Tasks slowing down significantly after 10-12 batches

afsangujarati93 · January 16, 2024, 5:27pm

I am using dask with AWS ECSCluster and the setup works fine. I have around 100K tasks which I am dividing in batches of 1000. However, I have noticed that the tasks that initially takes ~1 second starts taking 10-20 seconds after 10-12 batches. When I kill the job and restart from the last batch it works fine e.g. if I run from 1-10 batches and if it slows down at the 11th batch, I kill the job and start again from 11 batches and it works fine again.
I am using the default scheduler size and the worker size if 1 CPU and 2 GB memory. Any idea what could be happening here?

Following is the code snippet

ecs_params = {
    "cluster_name_template":"dask-datascience",
    "fargate_scheduler":True,
    "fargate_workers":True,
    "image":f"{AWS_ACCOUNT_ID}.dkr.ecr.{AWS_DEFAULT_REGION}.amazonaws.com/datascience/dask:latest",
    "vpc":VPC_ID,
    "subnets":[SUBNET_ID],
    "security_groups":[SECURITY_GROUP],
    "execution_role_arn":f"arn:aws:iam::{AWS_ACCOUNT_ID}:role/DaskECSClusterRole",
    "task_role_arn":f"arn:aws:iam::{AWS_ACCOUNT_ID}:role/DaskECSTaskRole",
    "worker_cpu":1024,
    "worker_mem":2048,
}
cluster = ECSCluster(**ecs_params)
cluster.adapt(minimum=MIN_WORKERS, maximum=MAX_WORKERS)

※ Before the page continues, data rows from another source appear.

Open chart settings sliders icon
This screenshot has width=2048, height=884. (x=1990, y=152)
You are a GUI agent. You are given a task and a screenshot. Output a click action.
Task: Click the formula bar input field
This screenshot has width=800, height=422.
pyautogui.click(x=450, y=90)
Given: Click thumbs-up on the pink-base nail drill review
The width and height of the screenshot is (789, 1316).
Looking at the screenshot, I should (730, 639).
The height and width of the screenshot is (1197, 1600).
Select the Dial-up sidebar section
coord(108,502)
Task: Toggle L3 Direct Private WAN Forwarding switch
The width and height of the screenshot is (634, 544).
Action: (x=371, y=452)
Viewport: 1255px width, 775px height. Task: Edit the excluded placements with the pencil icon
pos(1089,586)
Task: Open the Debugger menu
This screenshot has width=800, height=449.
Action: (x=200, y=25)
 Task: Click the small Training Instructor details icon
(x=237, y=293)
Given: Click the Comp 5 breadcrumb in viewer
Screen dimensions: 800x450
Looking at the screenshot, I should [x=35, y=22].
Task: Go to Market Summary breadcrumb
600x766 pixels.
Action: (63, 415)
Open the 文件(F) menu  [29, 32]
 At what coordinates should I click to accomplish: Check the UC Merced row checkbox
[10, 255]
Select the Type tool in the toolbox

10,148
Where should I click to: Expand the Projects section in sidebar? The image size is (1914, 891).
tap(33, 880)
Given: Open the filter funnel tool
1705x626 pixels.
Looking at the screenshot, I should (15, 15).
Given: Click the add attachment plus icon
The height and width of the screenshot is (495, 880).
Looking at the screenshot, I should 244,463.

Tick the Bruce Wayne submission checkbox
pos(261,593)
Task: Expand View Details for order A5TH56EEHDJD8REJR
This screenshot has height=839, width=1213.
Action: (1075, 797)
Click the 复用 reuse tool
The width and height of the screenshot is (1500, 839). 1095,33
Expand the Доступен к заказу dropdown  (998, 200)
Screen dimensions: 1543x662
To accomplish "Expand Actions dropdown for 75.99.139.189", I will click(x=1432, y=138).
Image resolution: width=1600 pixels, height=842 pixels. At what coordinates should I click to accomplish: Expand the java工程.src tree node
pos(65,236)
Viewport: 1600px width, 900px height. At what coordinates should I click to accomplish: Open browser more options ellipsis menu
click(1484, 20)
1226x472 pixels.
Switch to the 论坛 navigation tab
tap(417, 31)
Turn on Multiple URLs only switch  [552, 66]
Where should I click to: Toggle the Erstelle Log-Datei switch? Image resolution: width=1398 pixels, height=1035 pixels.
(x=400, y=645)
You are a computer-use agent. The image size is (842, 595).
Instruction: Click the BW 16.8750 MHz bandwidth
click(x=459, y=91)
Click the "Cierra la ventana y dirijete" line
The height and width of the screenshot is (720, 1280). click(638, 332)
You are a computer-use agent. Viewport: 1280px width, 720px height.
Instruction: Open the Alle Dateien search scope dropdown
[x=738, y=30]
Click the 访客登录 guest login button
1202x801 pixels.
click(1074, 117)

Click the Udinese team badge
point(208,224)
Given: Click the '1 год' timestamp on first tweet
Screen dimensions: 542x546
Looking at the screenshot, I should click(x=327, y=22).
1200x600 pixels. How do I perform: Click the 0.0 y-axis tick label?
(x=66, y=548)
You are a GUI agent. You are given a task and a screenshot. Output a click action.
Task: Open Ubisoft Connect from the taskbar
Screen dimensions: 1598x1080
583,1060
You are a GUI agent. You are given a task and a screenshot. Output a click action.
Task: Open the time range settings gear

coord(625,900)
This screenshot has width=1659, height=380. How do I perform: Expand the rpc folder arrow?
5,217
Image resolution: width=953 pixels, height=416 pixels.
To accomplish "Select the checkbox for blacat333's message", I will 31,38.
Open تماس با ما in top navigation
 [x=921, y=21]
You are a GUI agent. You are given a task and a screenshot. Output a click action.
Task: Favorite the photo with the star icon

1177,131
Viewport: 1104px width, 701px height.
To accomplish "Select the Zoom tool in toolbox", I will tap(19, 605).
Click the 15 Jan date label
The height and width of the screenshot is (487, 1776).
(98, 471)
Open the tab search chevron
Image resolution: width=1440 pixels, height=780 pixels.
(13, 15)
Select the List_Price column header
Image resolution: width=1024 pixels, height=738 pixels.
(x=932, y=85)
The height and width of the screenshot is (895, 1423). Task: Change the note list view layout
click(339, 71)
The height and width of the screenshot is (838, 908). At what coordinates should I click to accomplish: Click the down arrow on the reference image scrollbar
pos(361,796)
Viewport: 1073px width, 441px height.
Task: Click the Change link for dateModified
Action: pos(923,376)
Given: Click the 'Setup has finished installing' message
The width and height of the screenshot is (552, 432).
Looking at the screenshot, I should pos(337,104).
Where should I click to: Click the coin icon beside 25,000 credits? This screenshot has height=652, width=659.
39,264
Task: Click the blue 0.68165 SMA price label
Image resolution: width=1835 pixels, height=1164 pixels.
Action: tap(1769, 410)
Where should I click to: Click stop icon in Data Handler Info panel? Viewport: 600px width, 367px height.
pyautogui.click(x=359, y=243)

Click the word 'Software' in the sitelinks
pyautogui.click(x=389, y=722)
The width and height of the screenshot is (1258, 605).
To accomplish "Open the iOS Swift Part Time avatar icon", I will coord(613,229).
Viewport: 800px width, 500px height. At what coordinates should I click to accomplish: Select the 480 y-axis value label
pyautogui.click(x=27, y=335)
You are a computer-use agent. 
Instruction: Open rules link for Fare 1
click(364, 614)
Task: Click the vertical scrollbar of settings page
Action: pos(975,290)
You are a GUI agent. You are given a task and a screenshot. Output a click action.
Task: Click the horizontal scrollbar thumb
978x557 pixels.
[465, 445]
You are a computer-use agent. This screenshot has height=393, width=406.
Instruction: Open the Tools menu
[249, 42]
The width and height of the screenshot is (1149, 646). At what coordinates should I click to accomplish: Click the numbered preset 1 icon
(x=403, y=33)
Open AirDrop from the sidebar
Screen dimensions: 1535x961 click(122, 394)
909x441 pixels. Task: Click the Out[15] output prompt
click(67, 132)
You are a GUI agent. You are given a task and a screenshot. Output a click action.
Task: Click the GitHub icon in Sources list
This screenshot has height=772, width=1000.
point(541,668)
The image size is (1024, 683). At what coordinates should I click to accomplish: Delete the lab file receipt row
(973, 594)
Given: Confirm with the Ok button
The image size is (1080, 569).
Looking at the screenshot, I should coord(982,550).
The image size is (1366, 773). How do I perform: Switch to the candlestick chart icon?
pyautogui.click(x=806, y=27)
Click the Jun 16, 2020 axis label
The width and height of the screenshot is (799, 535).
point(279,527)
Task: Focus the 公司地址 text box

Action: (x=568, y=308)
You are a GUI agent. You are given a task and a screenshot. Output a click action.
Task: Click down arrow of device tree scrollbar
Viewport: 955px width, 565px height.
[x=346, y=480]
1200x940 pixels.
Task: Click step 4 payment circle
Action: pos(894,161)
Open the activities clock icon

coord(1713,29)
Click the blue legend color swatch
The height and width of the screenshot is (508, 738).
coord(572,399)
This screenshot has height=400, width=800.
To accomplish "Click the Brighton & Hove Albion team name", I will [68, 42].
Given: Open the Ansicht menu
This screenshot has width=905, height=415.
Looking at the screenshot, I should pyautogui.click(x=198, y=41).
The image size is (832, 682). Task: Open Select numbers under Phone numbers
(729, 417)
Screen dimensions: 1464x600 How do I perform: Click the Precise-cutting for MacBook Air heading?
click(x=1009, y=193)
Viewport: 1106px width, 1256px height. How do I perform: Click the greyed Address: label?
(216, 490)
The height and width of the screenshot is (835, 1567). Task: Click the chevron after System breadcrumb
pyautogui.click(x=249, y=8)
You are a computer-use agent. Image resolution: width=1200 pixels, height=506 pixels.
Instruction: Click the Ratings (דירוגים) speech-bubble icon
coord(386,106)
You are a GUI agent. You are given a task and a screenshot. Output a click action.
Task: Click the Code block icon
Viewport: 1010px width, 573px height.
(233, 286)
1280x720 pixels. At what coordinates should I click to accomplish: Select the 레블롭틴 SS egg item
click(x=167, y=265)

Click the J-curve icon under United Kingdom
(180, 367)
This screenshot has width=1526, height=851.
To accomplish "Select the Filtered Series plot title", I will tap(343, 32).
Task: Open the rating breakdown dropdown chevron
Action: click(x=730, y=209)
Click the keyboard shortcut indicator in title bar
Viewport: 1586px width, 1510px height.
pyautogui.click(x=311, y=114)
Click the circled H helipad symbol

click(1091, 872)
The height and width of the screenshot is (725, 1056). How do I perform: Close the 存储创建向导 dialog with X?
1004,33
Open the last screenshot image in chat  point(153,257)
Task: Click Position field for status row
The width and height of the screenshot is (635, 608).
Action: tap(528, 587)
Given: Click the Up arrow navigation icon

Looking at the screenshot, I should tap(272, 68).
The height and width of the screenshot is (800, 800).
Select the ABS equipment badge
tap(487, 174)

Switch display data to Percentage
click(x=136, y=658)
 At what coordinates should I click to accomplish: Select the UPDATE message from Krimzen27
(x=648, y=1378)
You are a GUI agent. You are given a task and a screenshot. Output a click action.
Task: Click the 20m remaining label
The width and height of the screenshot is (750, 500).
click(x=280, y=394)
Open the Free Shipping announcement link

logging.info("Initializing client ...")
client = Client(cluster)
logging.info("="*30)
logging.info(f"Client dashboard url: {client.dashboard_link}")
logging.info("="*30)

try:
    all_jobs_data = get_all_jobs_data()
    all_client_data = get_all_client_data()

    client_datasets = client.list_datasets()
    if 'all_jobs_data' not in client_datasets:
        client.persist(dd.from_pandas(all_jobs_data, npartitions=10))
        client.publish_dataset(all_jobs_data=all_jobs_data)
    
    if 'all_client_data' not in client_datasets:
        client.persist(dd.from_pandas(all_client_data, npartitions=10))
        client.publish_dataset(all_client_data=all_client_data)

    batches = [client_refs[i:i + BATCH_SIZE] for i in range(0, len(client_refs), BATCH_SIZE)]
    for index, batch in enumerate(batches):
        logging.info(f"Executing batch {index+1} of {len(batches)} ...")
        logging.info(f"Client ref from {batch[0]} to {batch[-1]} ...")
        
        batch_rec_tasks = [store_recommendation(client_ref) for client_ref in batch]
        batch_result = dask.compute(*batch_rec_tasks)
except Exception as e:
    logging.exception("Exception occurred during dask compute")
finally:
    logging.info("Closing cluster ...")
    client.close()
    cluster.close()

jurgencuschieri · January 16, 2024, 11:11pm

are you monitoring the memory? are you using up memory that is perhaps never released back? this could contribute to slower speeds, after some batches. once you “kill the job” you are essentially clearing the memory and starting afresh, which could explain why it suddenly works fast again.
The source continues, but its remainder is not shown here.